| Literature DB >> 27660767 |
Stephen L Lambert1, Frank J Williams2, Zhora Z Oganisyan2, Lionel A Branch2, Edward C Mader2.
Abstract
Fetal-type or fetal posterior cerebral artery (FPCA) is a variant of cerebrovascular anatomy in which the distal posterior cerebral artery (PCA) territory is perfused by a branch of the internal carotid artery (ICA). In the presence of FPCA, thromboembolism in the anterior circulation may result in paradoxical PCA territory infarction with or without concomitant infarction in the territories of the middle (MCA) or the anterior (ACA) cerebral artery. We describe 2 cases of FPCA and concurrent acute infarction in the PCA and ICA territories-right PCA and MCA in Patient 1 and left PCA, MCA, and ACA in Patient 2. Noninvasive angiography detected a left FPCA in both patients. While FPCA was clearly the mechanism of paradoxical infarction in Patient 2, it turned out to be an incidental finding in Patient 1 when evidence of a classic right PCA was uncovered from an old computed tomography scan image. Differences in anatomical details of the FPCA in each patient suggest that the 2 FPCAs are developmentally different. The FPCA of Patient 1 appeared to be an extension of the embryonic left posterior communicating artery (PcomA). Patient 2 had 2 PCAs on the left (PCA duplication), classic bilateral PCAs, and PcomAs, and absent left anterior choroidal artery (AchoA), suggesting developmental AchoA-to-FPCA transformation on the left. These 2 cases underscore the variable anatomy, clinical significance, and embryological origins of FPCA variants.Entities:
Keywords: angiography; developmental; fetal variant; posterior cerebral artery; stroke
Year: 2016 PMID: 27660767 PMCID: PMC5024744 DOI: 10.1177/2324709616665409
Source DB: PubMed Journal: J Investig Med High Impact Case Rep ISSN: 2324-7096
Figure 1.Patient 1 had acute infarcts in the right MCA and PCA territories (hyperintense DWI, low ADC). The 3D time-of-flight (TOF) MRA images show a left FPCA (long arrow), a remnant of the P1 segment (arrowhead) of the right PCA (the rest of it is absent), stenosis at the petrous segment of the right ICA (short arrow), stenosis of the basilar artery above and below the SCA origin (only right SCA is visible), and absent flow in the left vertebral artery. The CT scan image shown was taken 2½ years prior to admission and retrieved from her old records. It clearly shows an intact classic right PCA (arrowhead) and a left fetal-type PCA (long arrow).
Figure 2.Patient 2 had acute infarcts in the left ACA, MCA, and PCA territories (hyperintense DWI, low ADC). The 3D time-of-flight (TOF) MRA images show 2 PCAs on the left (PCA duplication)—a dominant fetal-type PCA (arrows) and a small-caliber classic PCA (arrowheads). The left PCA and the right PCA (dark arrowheads) branch off the basilar artery. Two posterior communicating arteries and a right anterior choroidal artery (large dark arrow) are also present (middle MRA and CTA images). There is no evidence of flow-disrupting stenosis.

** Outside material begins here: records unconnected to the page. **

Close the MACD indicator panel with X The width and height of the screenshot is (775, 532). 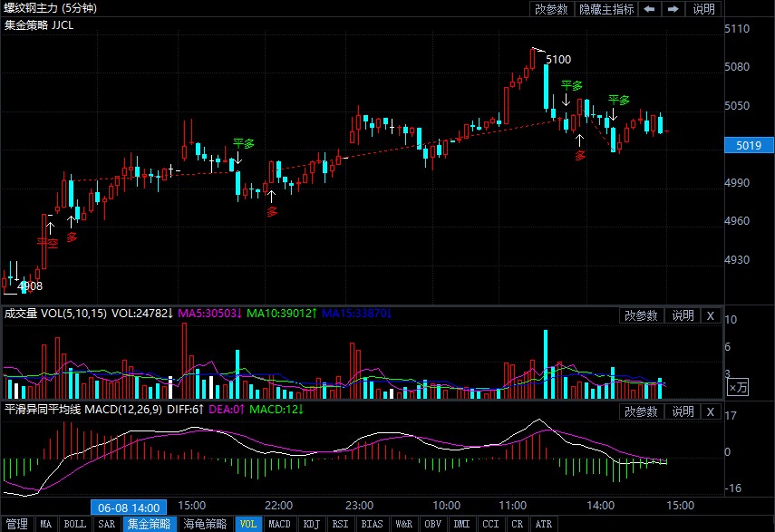711,411
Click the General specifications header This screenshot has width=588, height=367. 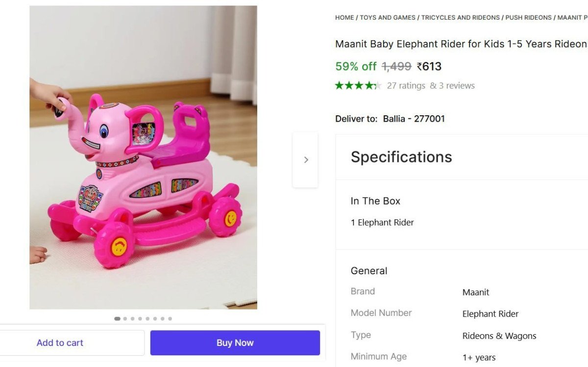(x=369, y=270)
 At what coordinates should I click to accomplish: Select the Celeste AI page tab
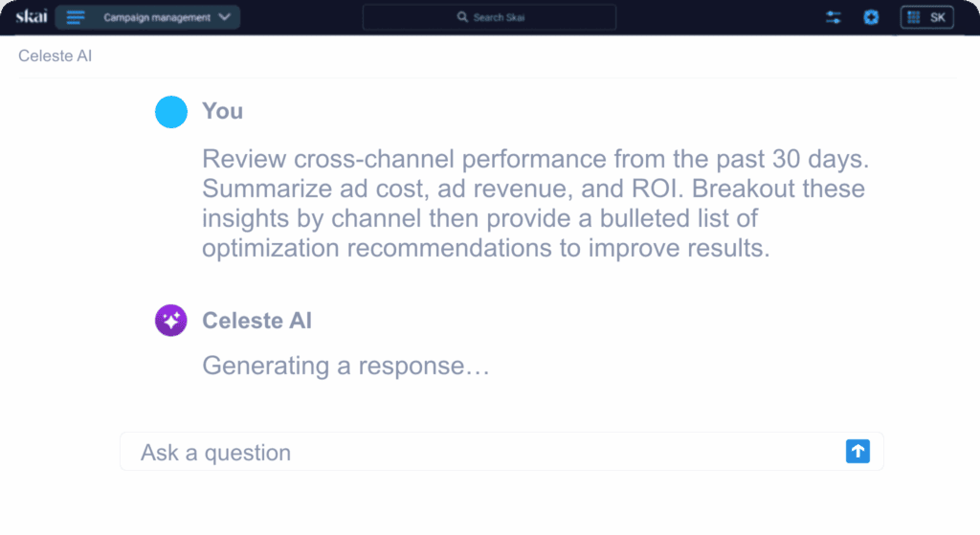point(55,56)
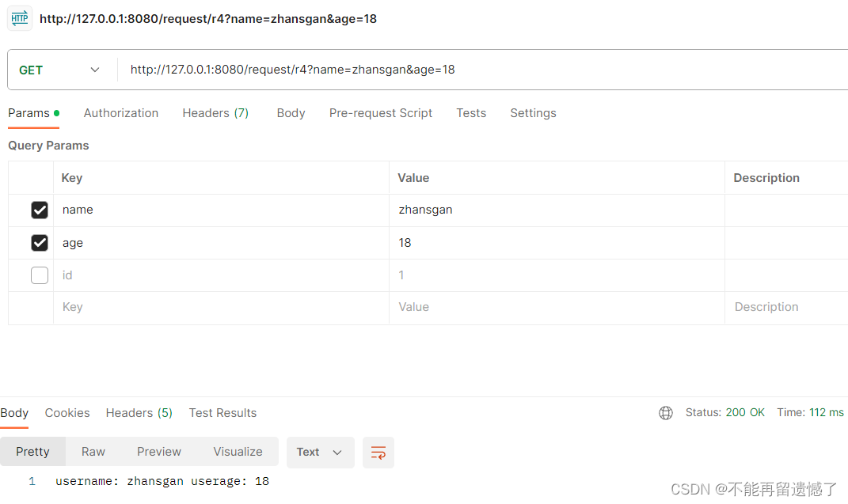This screenshot has height=504, width=848.
Task: Open the Tests tab
Action: click(x=471, y=113)
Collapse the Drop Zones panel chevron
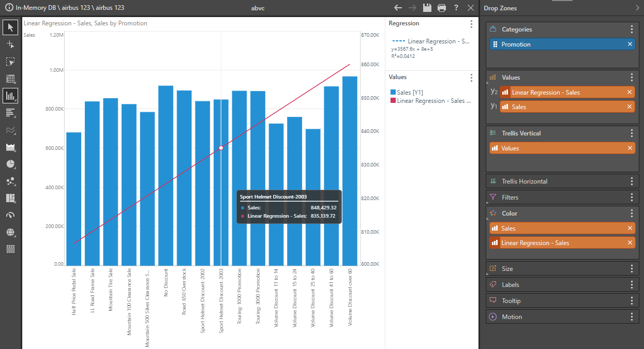644x349 pixels. [x=637, y=8]
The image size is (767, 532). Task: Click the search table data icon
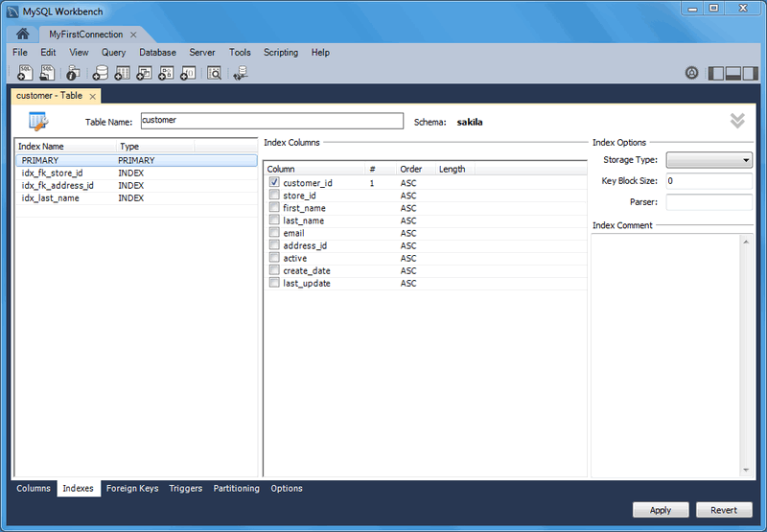click(214, 73)
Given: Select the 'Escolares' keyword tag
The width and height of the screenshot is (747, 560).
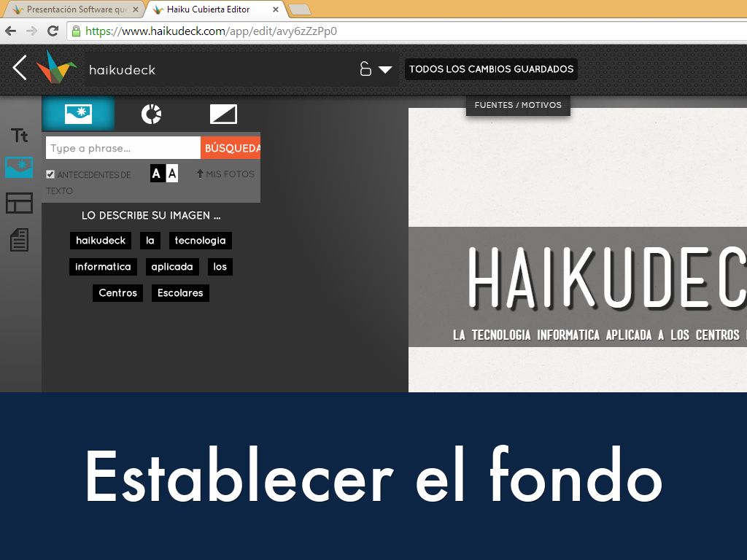Looking at the screenshot, I should pos(180,293).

Figure 3.Diagram of human embryo in the choroidal stage (~5 weeks gestational age); only the left side is shown. (A) Some of the primitive cerebral arteries that are present during this stage are shown. The internal carotid artery (ICA) bifurcates into a rostral branch (rICA) and a caudal branch (cICA); the latter is the precursor of the posterior communicating artery (PcomA). The anterior cerebral artery (ACA) is a primitive rICA branch. Two large choroidal arteries are present: the anterior choroidal artery (AchoA), a branch of the rICA, and the posterior choroidal artery (PchoA), a branch of the cICA. Also shown are the precursors of the superior cerebellar artery (SCA) and posterior inferior cerebellar artery (PICA). Note that the anterior circulation supplies blood to the telencephalon (T), diencephalon (D), midbrain (M), pons (P), cerebellum (C), and medulla oblongata (MO). (B) Later-stage arteries (approaching the adult pattern) are superimposed on the same choroidal-stage embryo to show how they evolve. The middle cerebral artery (MCA) and posterior cerebral artery (PCA) become dominant and the choroidal arteries and PcomA regress but do not disappear. (C) In the most common variant of the fetal-type PCA, the PCA is a continuation of the PcomA and the P1 segment of the PCA (P1) regresses and may or may not disappear (absent in the diagram). This is the case in Patient 1. (D) In the less common variant of the fetal-type PCA, there are 2 PCAs (PCA duplication)—one is derived from the AchoA (often dominant) and the other is a classic PCA (often small). This is the case in Patient 2. BA, basilar artery; D, dorsal aorta; CBA, carotid-basilar anastomoses; cp, choroid plexus; cc, central canal (later develops into the ventricular system).